Some investors are abandoning database software giant Oracle (Nasdaq: ORCL), following what looks like a sobering fiscal-first-quarter earnings report. That’s probably a big mistake.
OK, Oracle’s $5.1 billion in revenue was a little shy of Wall Street’s projected $5.2 billion. And new license revenue declined 17 percent year over year. Mix in increasing competition from SAP, Microsoft and IBM, and a stink-eyed European Commission, which isn’t yet ready to release Sun Microsystems into Larry Ellison’s hands, and it’s tough to know exactly where Oracle’s short-term growth will come from.
And yet, even with all that, Oracle produced more than $3.6 billion in free cash flow (FCF) during the quarter, and $8.5 billion over the trailing 12 months. Oracle’s stock trades for just under 13 times FCF, below its recent cash flow growth rates. (Its trailing cash flow has grown 14 percent over the past year, for reference.)
It’s true that Oracle doesn’t appear very discounted at these levels, but buying it invests you in one of technology’s most durable businesses, led by an experienced management team that’s buying a key catalyst – Sun Microsystems’ hardware and software business – at a fair price.
Oracle stock may not be cheap, but it sure seems to be as good a long-term value as you’ll find in the tech sector.
Ask the Fool
Q. Why should I invest in stocks if all my stock picks go down with the market? If I expect another big market drop, shouldn’t I get out? – Jack, online
A. You should invest in stocks only if you understand and accept that their value will fluctuate over time, sometimes swooning or surging sharply.
Over the long haul, if you’ve bought stocks at undervalued prices, they should approach or exceed their intrinsic value. But that can take time, and patience is a key trait of most successful investors. The intrinsic value of healthy, growing companies will also rise over time.
Think twice about exiting the market in anticipation of a drop, as no one knows exactly when the market will plunge or soar. You don’t want to be sitting on the sidelines for months or years, missing out on gains.
That said, if you feel sure that any holding is very overvalued, selling is often the smart thing to do.
Q. I am a novice at investing, and I recently experienced something I don’t understand. I placed a buy order for a stock before the market opened. The stock had closed at $102 the previous day, so I bid roughly that. But it opened at $105 and kept rising. What’s the deal? How can a stock open at more than its closing price? – S.K., online
A. Demand can build up for a stock overnight, due to a positive news report or other factors. This will have buyers willing to pay more for it and sellers thus selling it for more.
At any given moment, a stock’s price reflects the last price at which someone was willing to buy it and someone was willing to sell it.
My dumbest investment
When I was a junior at the Air Force Academy, I made about $300 a month. My brother, also a cadet, was a math major.
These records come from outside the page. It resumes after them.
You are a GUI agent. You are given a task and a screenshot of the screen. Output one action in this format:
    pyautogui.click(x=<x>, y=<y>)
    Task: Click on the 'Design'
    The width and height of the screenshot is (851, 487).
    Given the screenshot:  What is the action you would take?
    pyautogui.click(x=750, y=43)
After visiting the local greyhound racing track, we figured that if we could box five dogs (out of eight in the race), eliminating three that would not finish in the top three, we could make a lot of money. We figured if we could win the first race or two that we’d be home free. I could not attend the day he went, so I gave him my monthly pay and off he went. Not only did we not win every race, I had zero dollars left over when he returned. We did manage to win 12 of 15 races, but the pots were too small to cover our bet ($240 per race to box five dogs). Nowadays I stick to good mutual funds and strong stocks and bonds, and shy away from racetracks. – W.H., online
The Fool responds: That’s smart, because the odds are in your favor when you invest in solid stocks, bonds and funds over the long haul.